*Directive*:
Rewrite the data below, swapping every "dropdown" for "drop-down list" and leaving everything else unchanged.

--- Material for the task ---

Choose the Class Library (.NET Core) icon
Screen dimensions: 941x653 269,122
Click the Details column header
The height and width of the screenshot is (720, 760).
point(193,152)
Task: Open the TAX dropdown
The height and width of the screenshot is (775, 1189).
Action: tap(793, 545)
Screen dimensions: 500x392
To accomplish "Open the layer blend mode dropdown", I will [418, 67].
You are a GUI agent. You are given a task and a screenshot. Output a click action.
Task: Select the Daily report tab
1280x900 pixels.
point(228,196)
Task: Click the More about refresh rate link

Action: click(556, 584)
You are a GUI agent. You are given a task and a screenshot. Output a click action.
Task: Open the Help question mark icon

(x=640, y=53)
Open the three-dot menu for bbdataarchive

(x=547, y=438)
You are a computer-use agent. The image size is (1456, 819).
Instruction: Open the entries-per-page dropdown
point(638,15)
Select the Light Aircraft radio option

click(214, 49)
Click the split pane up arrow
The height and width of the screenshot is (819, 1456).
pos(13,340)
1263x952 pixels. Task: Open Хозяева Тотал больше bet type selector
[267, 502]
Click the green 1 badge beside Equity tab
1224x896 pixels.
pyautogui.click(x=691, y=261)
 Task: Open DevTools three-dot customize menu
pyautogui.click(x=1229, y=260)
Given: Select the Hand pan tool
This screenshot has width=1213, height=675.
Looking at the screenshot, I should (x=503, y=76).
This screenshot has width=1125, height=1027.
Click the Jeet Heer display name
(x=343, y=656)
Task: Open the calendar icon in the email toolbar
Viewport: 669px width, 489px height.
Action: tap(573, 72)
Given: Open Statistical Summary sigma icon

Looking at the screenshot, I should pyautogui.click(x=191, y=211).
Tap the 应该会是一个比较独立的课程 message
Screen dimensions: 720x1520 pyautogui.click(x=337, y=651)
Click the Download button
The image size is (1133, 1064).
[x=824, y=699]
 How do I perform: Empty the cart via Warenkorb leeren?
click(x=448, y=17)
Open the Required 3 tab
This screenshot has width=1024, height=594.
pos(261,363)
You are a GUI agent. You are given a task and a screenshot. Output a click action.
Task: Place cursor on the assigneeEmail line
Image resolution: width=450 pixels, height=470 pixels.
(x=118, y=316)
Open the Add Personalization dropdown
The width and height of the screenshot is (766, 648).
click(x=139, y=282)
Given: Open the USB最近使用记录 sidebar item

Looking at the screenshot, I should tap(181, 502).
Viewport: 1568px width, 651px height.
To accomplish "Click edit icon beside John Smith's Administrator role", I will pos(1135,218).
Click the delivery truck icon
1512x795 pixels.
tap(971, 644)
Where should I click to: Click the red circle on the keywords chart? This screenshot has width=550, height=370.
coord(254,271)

---

*Exercise response*:
Choose the Class Library (.NET Core) icon
Screen dimensions: 941x653 269,122
Click the Details column header
The height and width of the screenshot is (720, 760).
point(193,152)
Task: Open the TAX drop-down list
The height and width of the screenshot is (775, 1189).
Action: tap(793, 545)
Screen dimensions: 500x392
To accomplish "Open the layer blend mode drop-down list", I will [418, 67].
You are a GUI agent. You are given a task and a screenshot. Output a click action.
Task: Select the Daily report tab
1280x900 pixels.
point(228,196)
Task: Click the More about refresh rate link

Action: click(556, 584)
You are a GUI agent. You are given a task and a screenshot. Output a click action.
Task: Open the Help question mark icon

(x=640, y=53)
Open the three-dot menu for bbdataarchive

(x=547, y=438)
You are a computer-use agent. The image size is (1456, 819).
Instruction: Open the entries-per-page drop-down list
point(638,15)
Select the Light Aircraft radio option

click(214, 49)
Click the split pane up arrow
The height and width of the screenshot is (819, 1456).
pos(13,340)
1263x952 pixels. Task: Open Хозяева Тотал больше bet type selector
[267, 502]
Click the green 1 badge beside Equity tab
1224x896 pixels.
pyautogui.click(x=691, y=261)
 Task: Open DevTools three-dot customize menu
pyautogui.click(x=1229, y=260)
Given: Select the Hand pan tool
This screenshot has width=1213, height=675.
Looking at the screenshot, I should (x=503, y=76).
This screenshot has width=1125, height=1027.
Click the Jeet Heer display name
(x=343, y=656)
Task: Open the calendar icon in the email toolbar
Viewport: 669px width, 489px height.
Action: tap(573, 72)
Given: Open Statistical Summary sigma icon

Looking at the screenshot, I should pyautogui.click(x=191, y=211).
Tap the 应该会是一个比较独立的课程 message
Screen dimensions: 720x1520 pyautogui.click(x=337, y=651)
Click the Download button
The image size is (1133, 1064).
[x=824, y=699]
 How do I perform: Empty the cart via Warenkorb leeren?
click(x=448, y=17)
Open the Required 3 tab
This screenshot has width=1024, height=594.
pos(261,363)
You are a GUI agent. You are given a task and a screenshot. Output a click action.
Task: Place cursor on the assigneeEmail line
Image resolution: width=450 pixels, height=470 pixels.
(x=118, y=316)
Open the Add Personalization drop-down list
The width and height of the screenshot is (766, 648).
click(x=139, y=282)
Given: Open the USB最近使用记录 sidebar item

Looking at the screenshot, I should tap(181, 502).
Viewport: 1568px width, 651px height.
To accomplish "Click edit icon beside John Smith's Administrator role", I will pos(1135,218).
Click the delivery truck icon
1512x795 pixels.
tap(971, 644)
Where should I click to: Click the red circle on the keywords chart? This screenshot has width=550, height=370.
coord(254,271)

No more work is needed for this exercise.